Loss Aversion: The Fear of Starting Anew
On the podcast, Duke also explains how loss aversion, on the other hand, makes people reluctant to quit and start something new due to fear of potential failures or losses in the new venture, despite being unhappy in their current situation. This fear is greater than the concern of losing in the current endeavor, which Duke calls “asymmetric.”
Duke explains that perceive maintaining the status quo as not starting something new each day, although technically it is. Therefore, loss aversion is more applicable when contemplating leaving the familiar for a new start.
These two biases work together when people make a big decision, which makes quitting difficult due to the fear of wasting past investments and the fear of failing in new ventures. This is despite the logic that new endeavors may offer a higher probability of happiness or success than persisting with the current unsatisfactory situation.

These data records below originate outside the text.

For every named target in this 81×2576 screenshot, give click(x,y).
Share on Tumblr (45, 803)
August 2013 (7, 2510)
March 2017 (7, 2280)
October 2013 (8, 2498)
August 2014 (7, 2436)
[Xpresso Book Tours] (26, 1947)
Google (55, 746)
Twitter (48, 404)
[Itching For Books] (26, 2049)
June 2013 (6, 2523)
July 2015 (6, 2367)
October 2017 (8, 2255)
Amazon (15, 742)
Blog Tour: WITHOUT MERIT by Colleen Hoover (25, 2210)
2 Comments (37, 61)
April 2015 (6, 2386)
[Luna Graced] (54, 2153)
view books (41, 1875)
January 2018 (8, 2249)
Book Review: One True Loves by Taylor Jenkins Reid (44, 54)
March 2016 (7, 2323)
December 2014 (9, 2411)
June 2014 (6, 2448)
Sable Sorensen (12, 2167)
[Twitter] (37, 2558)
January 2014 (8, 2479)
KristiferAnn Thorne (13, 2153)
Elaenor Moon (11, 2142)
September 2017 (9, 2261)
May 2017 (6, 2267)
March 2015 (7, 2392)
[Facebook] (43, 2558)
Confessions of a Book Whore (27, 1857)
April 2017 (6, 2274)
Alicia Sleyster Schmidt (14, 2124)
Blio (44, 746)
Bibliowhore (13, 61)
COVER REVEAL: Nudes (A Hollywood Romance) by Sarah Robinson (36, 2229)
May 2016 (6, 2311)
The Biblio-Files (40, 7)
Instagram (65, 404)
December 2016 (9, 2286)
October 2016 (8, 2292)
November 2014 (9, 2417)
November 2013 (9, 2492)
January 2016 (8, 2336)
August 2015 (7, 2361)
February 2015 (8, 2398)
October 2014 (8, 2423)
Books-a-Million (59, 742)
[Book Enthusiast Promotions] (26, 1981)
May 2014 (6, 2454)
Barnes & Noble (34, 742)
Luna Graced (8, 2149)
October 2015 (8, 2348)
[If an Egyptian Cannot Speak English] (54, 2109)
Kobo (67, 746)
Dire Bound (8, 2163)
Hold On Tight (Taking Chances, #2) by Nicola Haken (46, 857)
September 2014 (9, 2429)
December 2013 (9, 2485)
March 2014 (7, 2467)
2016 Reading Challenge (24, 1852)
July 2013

Opportunity Cost Neglect: Missing Out on the Gains
“One of the biggest things that I see is opportunity cost neglect,” Duke says on the podcast episode. “We don’t tend to take into account the gains that might be associated with another course of action in comparison to the thing that we’re already doing. So, if you have resources that are pursuing a particular project, those are resources that can’t pursue other projects. And any other project that you might pursue has losses and gains associated with it. We’re almost myopic in the sense that we really can’t even see the other opportunities that are available to us and that causes us to neglect the gains that might be associated with those other opportunities.”
Duke offers an example of how people make employment decisions. She explains how people often find it hard to fire underperforming employees because they worry about not finding a good replacement. They think more about what they might lose instead of what they could gain. If they think about how the team might improve without the underperformer, or how likely it is that a new hire will do better, they can see the desired benefits of making a change.
The Key to Effective Decision-Making – A Framework For Thinking And Learning from Past Decisions.
Duke says the key is to focus on one’s way of thinking on make decisions faster and more effectively.
Duke explains on the podcast that writing down your thoughts when making decisions helps you understand your reasoning at the time. Later, when you see how things turn out, you can look back at what you wrote and learn from it. This method makes it easier to learn from past decisions, because you have a clear record of what you were thinking when you made them.
At the end of the day, quitting is not a sign of failure, but a strategic step in life’s complex game, a critical part of our journey towards fulfillment in your career or business. By understanding our biases and maintaining a record of our decision-making thoughts, we can learn and improve.
Success is not a linear path but a series of starts, stops, and adjustments. It’s not something that’s neat and tiddy. The bravest move can often be to quit, regroup, and chart a new course. It’s not about surrendering, but knowing when to walk away for evolution’s sake.
Ultimately, quitting isn’t failure. It’s evolution.